Experte: "Viele Pilze fehlen ganz"

Der Waldboden scheint das zu bestätigen: Beim Herumwandern zwischen feuchten Baumstämmen und morschem Totholz wächst hier und da zwar etwas, doch nur in den seltensten Fällen ist es genießbar: Ein Falscher Pfifferling etwa, der zwar schön orange-gelb leuchtet, aber leider nicht so gut schmeckt wie sein Namensvetter. An einigen Stellen ist der Boden übersät von winzigen, nebelgrauen Pilzen wie dem Rostfleckigen Helmling oder auch den giftigen Grünblättrigen Schwefelköpfen. „Es fehlt die Vielfalt“, konstatiert Bivour. „Viele Pilzarten fehlen ganz, zum Beispiel findet man ganz wenig Täublinge. Auch Hallimasch habe ich noch nicht gesehen.“

Woran das liegt, ist schwer zu sagen: Der Sommer sei zu heiß und zu trocken gewesen sei, so Bivour, während es jetzt an Wärme fehle. Aber dies sei von Art zu Art unterschiedlich: Zum Beispiel habe er in diesem Jahr in Satzkorn so viele Wiesen-Champignons gefunden wie noch nie, obwohl er diese Art in der Potsdamer Umgebung seit Jahrzehnten kaum gesehen habe. Und zudem sei die Pilzsaison ja noch nicht vorbei, solange es keinen Frost gebe: „Man kann auch noch im November Maronen finden und Steinpilze sogar noch zu Weihnachten“, sagt Bivour. „Das ist selten, aber möglich.“

Optimistisch bleiben und weitersuchen

Also optimistisch bleiben und weitersuchen. Hier und da sieht man einige Pilze, die von Tieren angeknabbert wurden. Dennoch sind Reh und Wildschwein keine große Konkurrenz für Pilzsammler: „Ich habe schon gesehen, dass Wildschweine den Boden aufgewühlt haben um nach Trüffeln zu suchen. Die Steinpilze, die an derselben Stelle standen, haben sie aber nicht angerührt“, berichtet Bivour. „Vielleicht mögen sie den Geschmack nicht.“

Bivour ist schon eine Weile durch den Wald gelaufen, plötzlich steht er vor einem Wildzaun. „Direkt dahinter stehen oft viele Maronen“, sagt er, doch heute sind auch dort keine zu sehen. „Hier ist es sehr vergrast, dahinten sieht es besser aus“, sagt Bivour und zeigt auf eine Senke, wo der Boden lichter ist.

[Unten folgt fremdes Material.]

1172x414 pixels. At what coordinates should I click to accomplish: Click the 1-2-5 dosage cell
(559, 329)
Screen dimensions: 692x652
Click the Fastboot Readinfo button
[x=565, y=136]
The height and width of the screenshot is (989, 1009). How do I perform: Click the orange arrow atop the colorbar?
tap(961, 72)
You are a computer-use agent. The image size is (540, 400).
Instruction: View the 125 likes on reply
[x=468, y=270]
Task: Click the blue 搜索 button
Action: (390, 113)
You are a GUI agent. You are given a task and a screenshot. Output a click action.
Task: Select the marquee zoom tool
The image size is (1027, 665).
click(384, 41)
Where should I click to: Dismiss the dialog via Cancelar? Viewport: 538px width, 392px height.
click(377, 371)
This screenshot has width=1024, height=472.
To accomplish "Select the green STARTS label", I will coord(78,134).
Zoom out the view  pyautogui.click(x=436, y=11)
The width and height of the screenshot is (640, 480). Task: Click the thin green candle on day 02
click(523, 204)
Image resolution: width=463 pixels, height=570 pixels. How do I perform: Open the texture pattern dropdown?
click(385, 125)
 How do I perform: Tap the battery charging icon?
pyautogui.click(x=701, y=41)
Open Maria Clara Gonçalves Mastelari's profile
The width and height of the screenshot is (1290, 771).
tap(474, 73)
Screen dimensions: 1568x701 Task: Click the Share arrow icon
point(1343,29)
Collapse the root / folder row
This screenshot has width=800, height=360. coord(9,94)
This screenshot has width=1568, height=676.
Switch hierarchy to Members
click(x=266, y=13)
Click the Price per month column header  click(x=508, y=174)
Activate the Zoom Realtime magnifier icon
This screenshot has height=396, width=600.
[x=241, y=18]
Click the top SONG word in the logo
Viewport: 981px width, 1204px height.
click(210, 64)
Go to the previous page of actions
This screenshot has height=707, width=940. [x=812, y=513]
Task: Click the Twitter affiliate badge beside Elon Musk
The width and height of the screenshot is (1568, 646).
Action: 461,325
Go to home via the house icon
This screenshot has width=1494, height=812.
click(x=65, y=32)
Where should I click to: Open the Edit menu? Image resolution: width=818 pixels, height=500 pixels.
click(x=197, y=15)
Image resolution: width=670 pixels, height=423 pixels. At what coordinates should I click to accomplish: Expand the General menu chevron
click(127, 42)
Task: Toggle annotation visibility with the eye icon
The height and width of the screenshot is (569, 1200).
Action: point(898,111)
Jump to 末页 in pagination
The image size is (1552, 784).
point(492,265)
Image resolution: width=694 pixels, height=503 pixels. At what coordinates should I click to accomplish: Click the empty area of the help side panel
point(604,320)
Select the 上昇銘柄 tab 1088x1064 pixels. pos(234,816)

„Durch Laubwälder kann man derzeit oft kilometerweit laufen, ohne einen Pilz zu sehen“ 

Wer selber demnächst auf die Suche gehen will, sollte sich vor allem an Kiefernwälder halten, so Bivour: „Durch Laubwälder kann man derzeit oft kilometerweit laufen, ohne einen Pilz zu sehen.“ Kiefernwälder hingegen seien regelrechte „Maronen-Plantagen“, so Bivour, Beelitz, Glindow, Bliesendorf oder Borkheide seien gute Gegenden dafür. „Die Maronen sind noch nicht abgegessen, das kann noch kommen.“ Auch Champignons könne man finden, besonders auf Wiesen und Viehweiden, ebenso wie den Ackerschirmpilz, der dem Parasolpilz ähnelt, aber kleiner ist.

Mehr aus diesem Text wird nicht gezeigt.